Return all the lines below, exactly as they read.

### MATERIALS PROVIDED ###

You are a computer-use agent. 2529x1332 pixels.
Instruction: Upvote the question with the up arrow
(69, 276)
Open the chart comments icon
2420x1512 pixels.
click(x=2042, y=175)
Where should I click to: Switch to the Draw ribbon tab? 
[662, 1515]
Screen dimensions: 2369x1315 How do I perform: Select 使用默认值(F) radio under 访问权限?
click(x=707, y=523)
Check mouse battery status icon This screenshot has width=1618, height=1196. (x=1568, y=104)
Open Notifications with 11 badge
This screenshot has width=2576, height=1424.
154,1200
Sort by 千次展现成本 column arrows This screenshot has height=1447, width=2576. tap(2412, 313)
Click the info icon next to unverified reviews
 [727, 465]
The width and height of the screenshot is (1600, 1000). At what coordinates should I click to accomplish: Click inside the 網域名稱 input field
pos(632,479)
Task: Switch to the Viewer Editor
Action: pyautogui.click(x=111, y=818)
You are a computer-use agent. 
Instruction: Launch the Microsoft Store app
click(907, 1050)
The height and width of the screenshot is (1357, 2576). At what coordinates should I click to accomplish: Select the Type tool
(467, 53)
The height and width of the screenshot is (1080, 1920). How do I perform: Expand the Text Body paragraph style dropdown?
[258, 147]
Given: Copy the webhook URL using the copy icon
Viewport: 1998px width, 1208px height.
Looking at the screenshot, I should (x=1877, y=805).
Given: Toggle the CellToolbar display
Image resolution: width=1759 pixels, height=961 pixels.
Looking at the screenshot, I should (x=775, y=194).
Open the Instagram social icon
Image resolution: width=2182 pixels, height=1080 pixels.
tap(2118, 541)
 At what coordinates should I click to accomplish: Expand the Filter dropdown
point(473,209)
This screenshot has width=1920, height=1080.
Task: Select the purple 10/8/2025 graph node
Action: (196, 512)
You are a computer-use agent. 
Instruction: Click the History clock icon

###

*OUTPUT FOR THIS EXERCISE*:
You are a computer-use agent. 2529x1332 pixels.
Instruction: Upvote the question with the up arrow
(69, 276)
Open the chart comments icon
2420x1512 pixels.
click(x=2042, y=175)
Where should I click to: Switch to the Draw ribbon tab? 
[662, 1515]
Screen dimensions: 2369x1315 How do I perform: Select 使用默认值(F) radio under 访问权限?
click(x=707, y=523)
Check mouse battery status icon This screenshot has width=1618, height=1196. (x=1568, y=104)
Open Notifications with 11 badge
This screenshot has width=2576, height=1424.
154,1200
Sort by 千次展现成本 column arrows This screenshot has height=1447, width=2576. tap(2412, 313)
Click the info icon next to unverified reviews
 [727, 465]
The width and height of the screenshot is (1600, 1000). At what coordinates should I click to accomplish: Click inside the 網域名稱 input field
pos(632,479)
Task: Switch to the Viewer Editor
Action: pyautogui.click(x=111, y=818)
You are a computer-use agent. 
Instruction: Launch the Microsoft Store app
click(907, 1050)
The height and width of the screenshot is (1357, 2576). At what coordinates should I click to accomplish: Select the Type tool
(467, 53)
The height and width of the screenshot is (1080, 1920). How do I perform: Expand the Text Body paragraph style dropdown?
[258, 147]
Given: Copy the webhook URL using the copy icon
Viewport: 1998px width, 1208px height.
Looking at the screenshot, I should (x=1877, y=805).
Given: Toggle the CellToolbar display
Image resolution: width=1759 pixels, height=961 pixels.
Looking at the screenshot, I should (x=775, y=194).
Open the Instagram social icon
Image resolution: width=2182 pixels, height=1080 pixels.
tap(2118, 541)
 At what coordinates should I click to accomplish: Expand the Filter dropdown
point(473,209)
This screenshot has width=1920, height=1080.
Task: Select the purple 10/8/2025 graph node
Action: (196, 512)
You are a computer-use agent. 
Instruction: Click the History clock icon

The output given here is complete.